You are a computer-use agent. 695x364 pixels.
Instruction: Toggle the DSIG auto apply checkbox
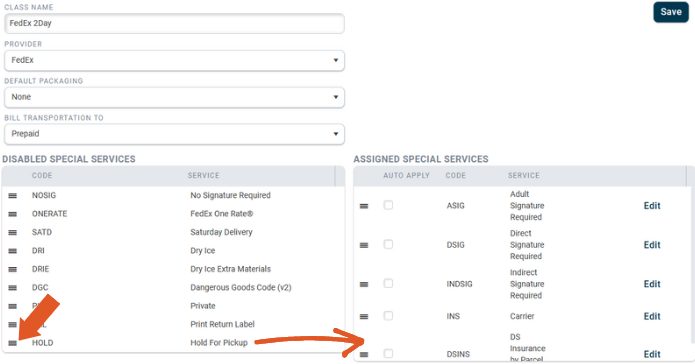tap(388, 244)
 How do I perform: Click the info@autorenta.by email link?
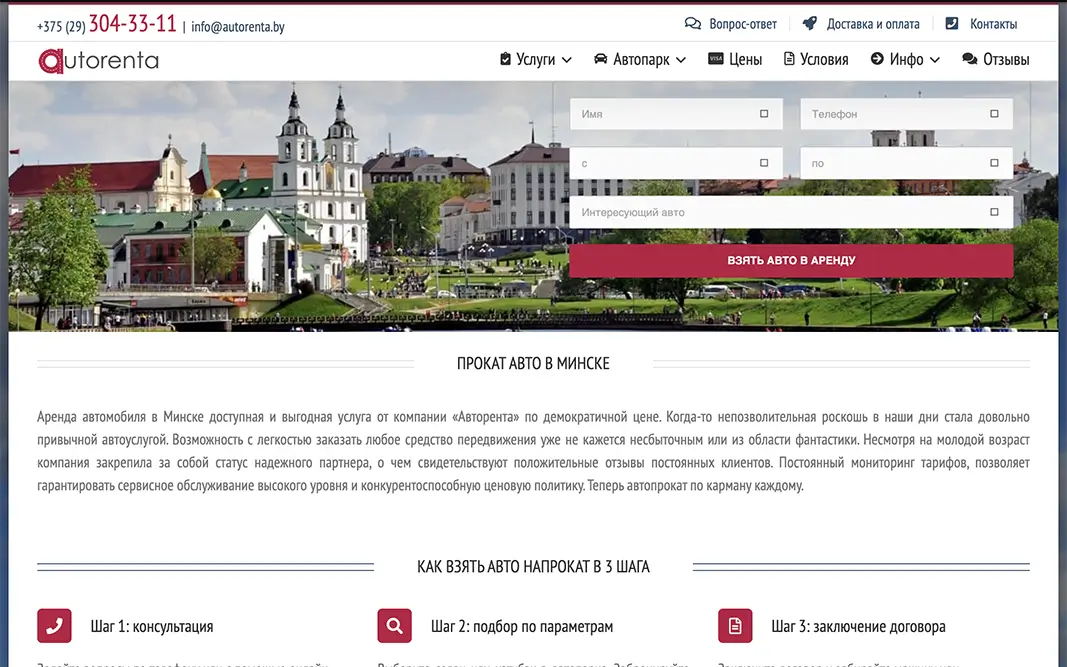tap(237, 27)
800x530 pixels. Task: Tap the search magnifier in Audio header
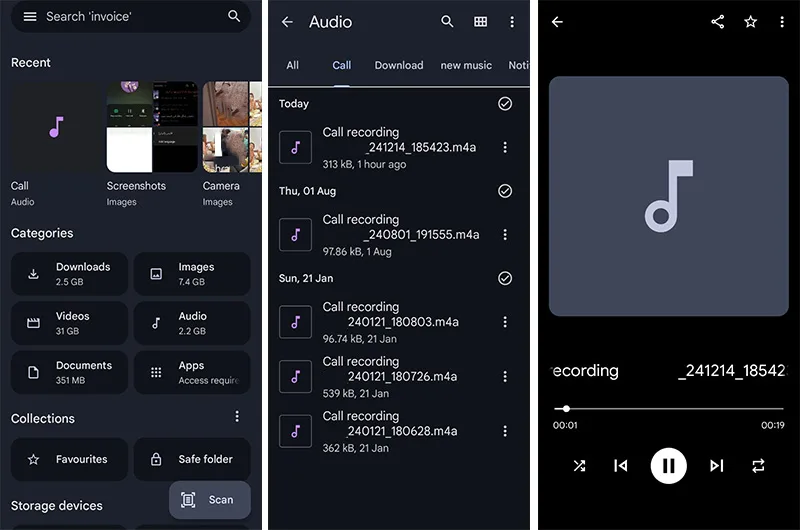coord(447,21)
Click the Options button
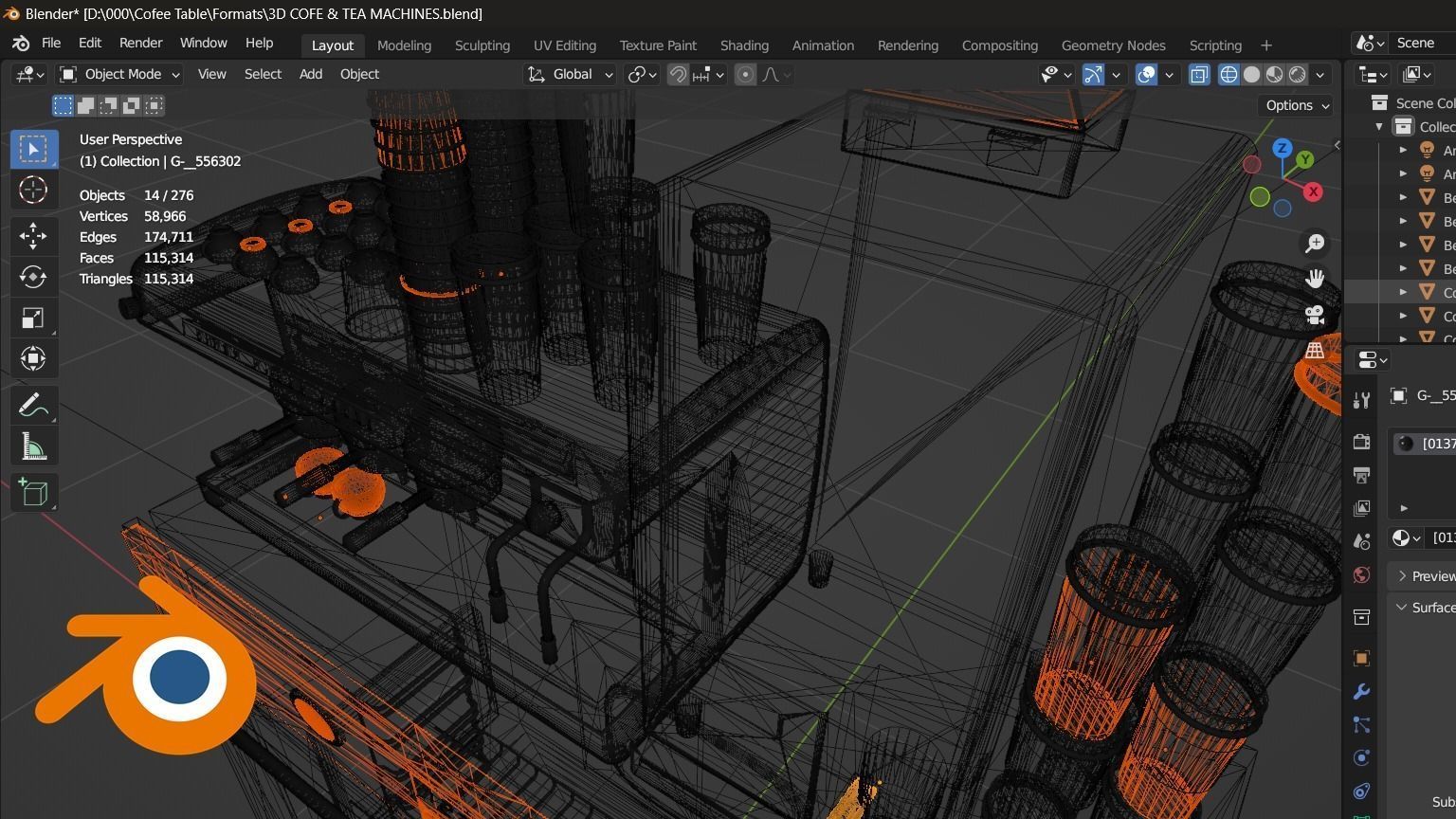Viewport: 1456px width, 819px height. pos(1297,105)
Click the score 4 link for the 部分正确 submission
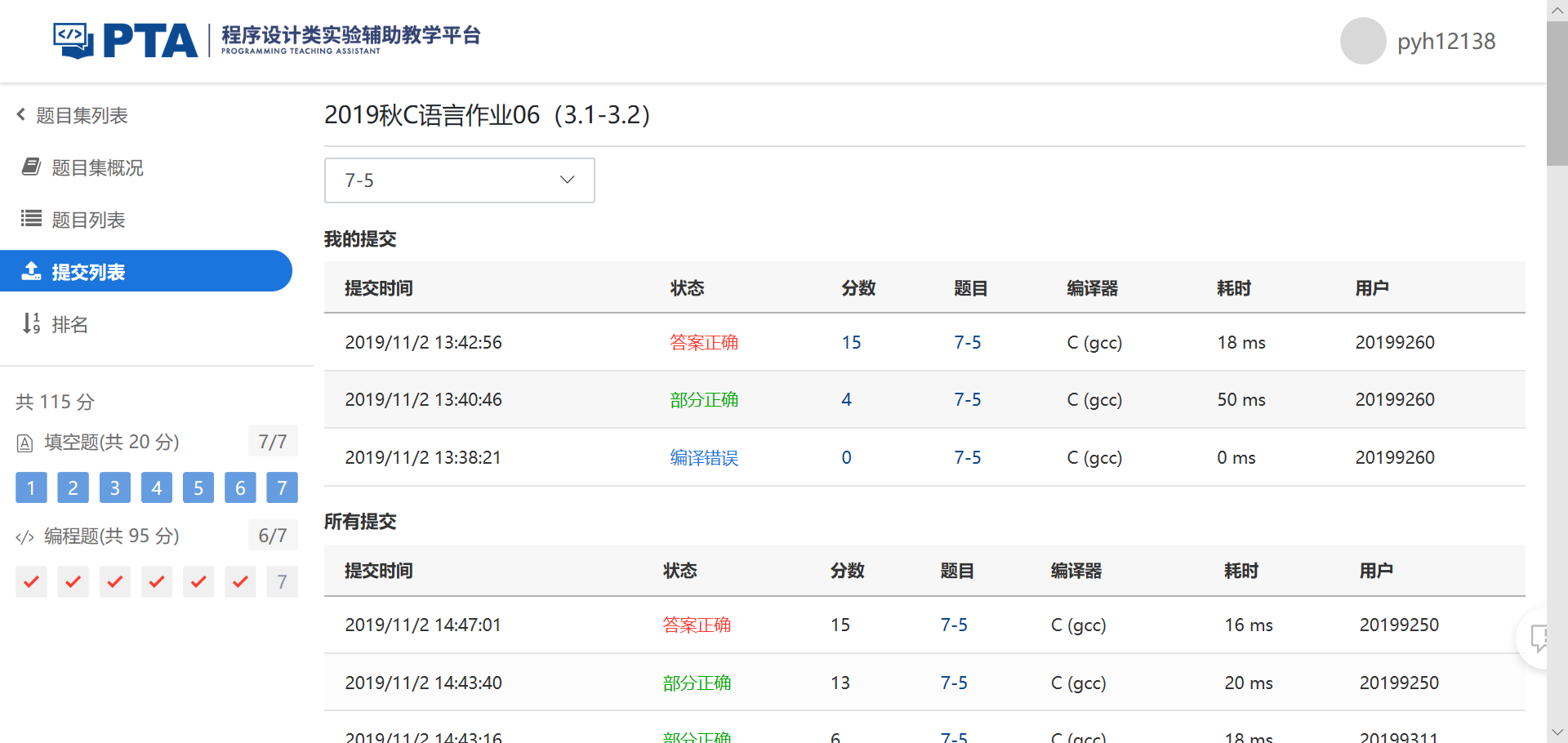The image size is (1568, 743). 846,400
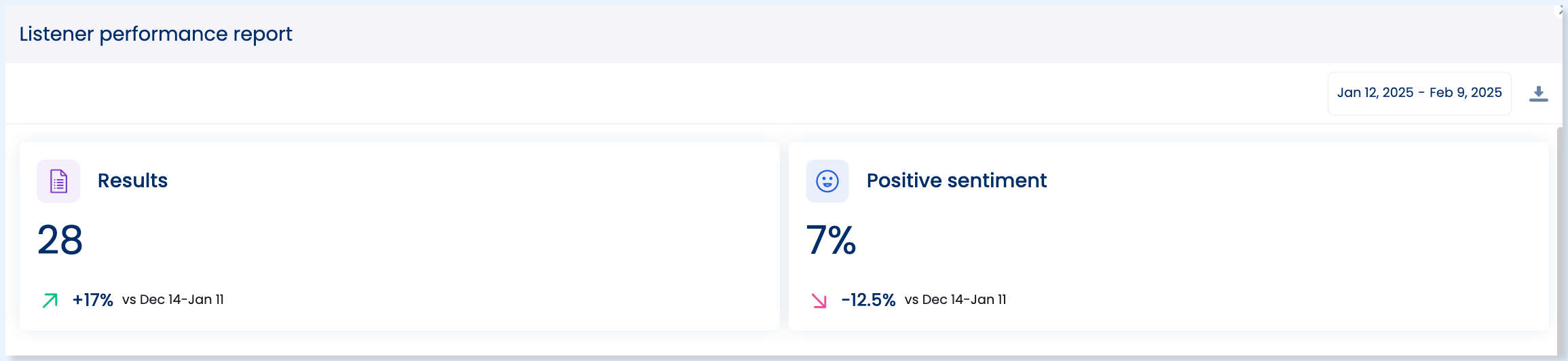Viewport: 1568px width, 361px height.
Task: Click the Listener performance report title
Action: point(155,34)
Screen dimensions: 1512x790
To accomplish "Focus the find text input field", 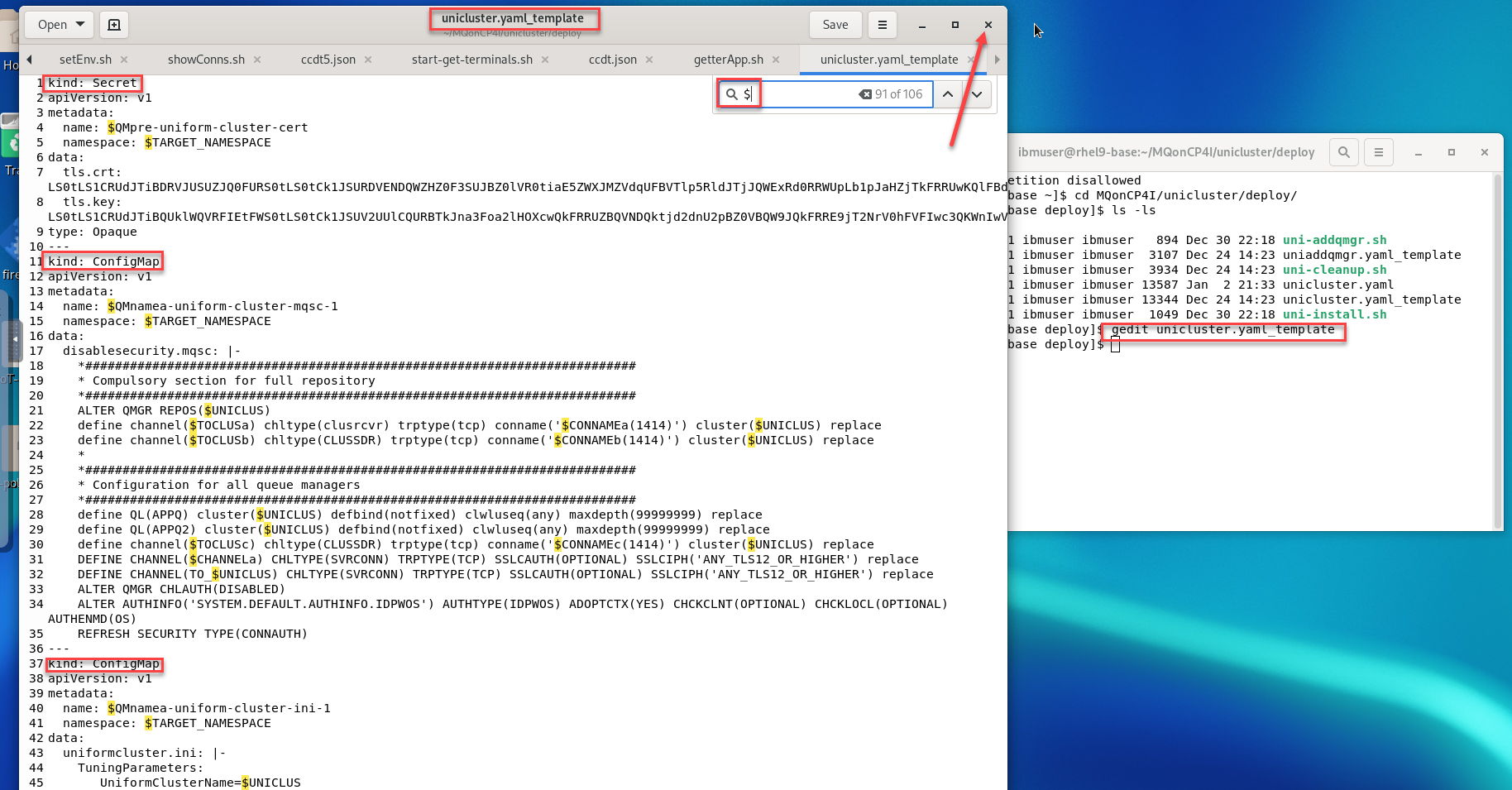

• [Work instructions]
Reproduce the full listing faithfully, but do not carry over any pictures.

• [Written response]
You are a computer-use agent. 695x364 pixels.
Instruction: Toggle the DSIG auto apply checkbox
tap(388, 244)
 How do I perform: Click the info@autorenta.by email link?
tap(237, 27)
800x530 pixels. Task: Tap the search magnifier in Audio header
coord(447,21)
Click the Options button
Viewport: 1456px width, 819px height. pos(1297,105)
Click the score 4 link for the 部分正确 submission
The image size is (1568, 743). 846,400
Viewport: 1568px width, 361px height.
Task: Click the Listener performance report title
Action: point(155,34)
Screen dimensions: 1512x790
To accomplish "Focus the find text input field", 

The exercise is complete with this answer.